In an effort to promote digital access and inclusivity, Kenya aims to roll out the first consignment of one million domestically built smartphones in two months at a unit retail price of Ksh5,484 ($40).
Eliud Owalo, the ICT Cabinet Secretary, claimed that the cost of smart devices has been a significant barrier to digital inclusion, necessitating the necessity for local production of the devices, as seen in the East African, a news publication delivering news centered around East Africa.
He said that the Konza Technopolis in Malili, Machakos County, is where the inexpensive cell phones are put together.
Based on feasibility studies undertaken, we can locally assemble smartphones at a unit cost of about $40. We’ve partnered with the private sector to ensure in the next two months, we can roll out our first consignment of low-cost smartphones,” Owalo said during the official launch of the Information Communication and Technology (ICT) week at the Nairobi Safari Park on Wednesday.
“We are aware of the affordability crisis of smart devices as a potential hindrance to the ability of citizens to tap the full potential that this sector presents and we have actively engaged stakeholders in private and manufacturing to produce low-cost smartphones,” he added.

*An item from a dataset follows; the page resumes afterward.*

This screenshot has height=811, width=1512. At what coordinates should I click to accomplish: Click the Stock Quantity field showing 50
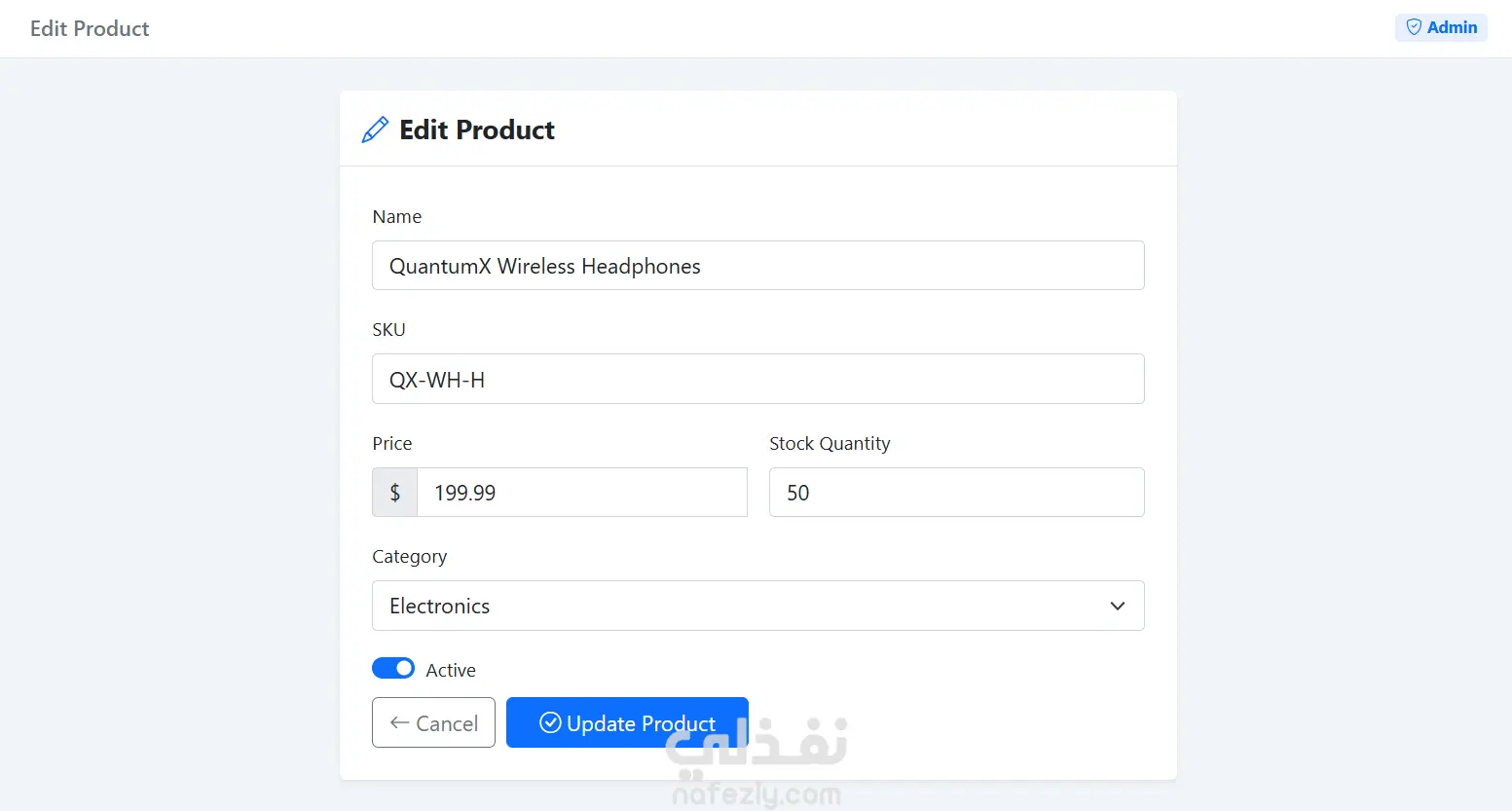(957, 493)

As of the end of December 2022, the Communications Authority of Kenya (CAK) reported that the penetration of feature phones, or non-smartphones, was 68.1%.
The percentage of people in the nation who own smartphones is 60.2%. “The number of mobile subscriptions increased from 65.5 million reported last quarter to 65.7 million during the reference period, representing a penetration rate of 133.1%,” said CAK in the latest quarterly report.
According to Owalo, the slow adoption of smartphones has hampered the use of other banking and governmental services. Additionally, the state intends to hasten digital inclusion by installing the first 5,000 km of the 100,000 km of fiber optic cable by June of this year, a project that will be partially financed by the World Bank.
The CS stated that Ksh68.55 billion ($500 million) in funding from the World Bank is intended for nationwide fiber connections for digital inclusion. “We have received $500 million from the World Bank towards the digital transformation agenda, under the Kenya digital economy acceleration program,” said Owalo.
“We have a target of rolling out 5000km of optic fiber by June 30. We have onboarded contractors and reached out to other government agencies including the Kenya Power and Lighting Company, Kenya Pipeline Company, Kenya Railways Corporation, and Kenya Electricity Transmission Company and we’ll be good to go,” he added.
The five-year plan to construct an extra 100,000 km of the national fiber optic cable was initially announced by President Ruto in October of last year, a month after he took office, as part of the infrastructural pillar of the country’s digital transformation goal.
The government will lay around 52% of the 100,000 km of anticipated fiber optic cable; the other 80% will be completed by the private sector. The project’s goals include accelerating nationwide internet connectivity and ensuring consistent, dependable access to it.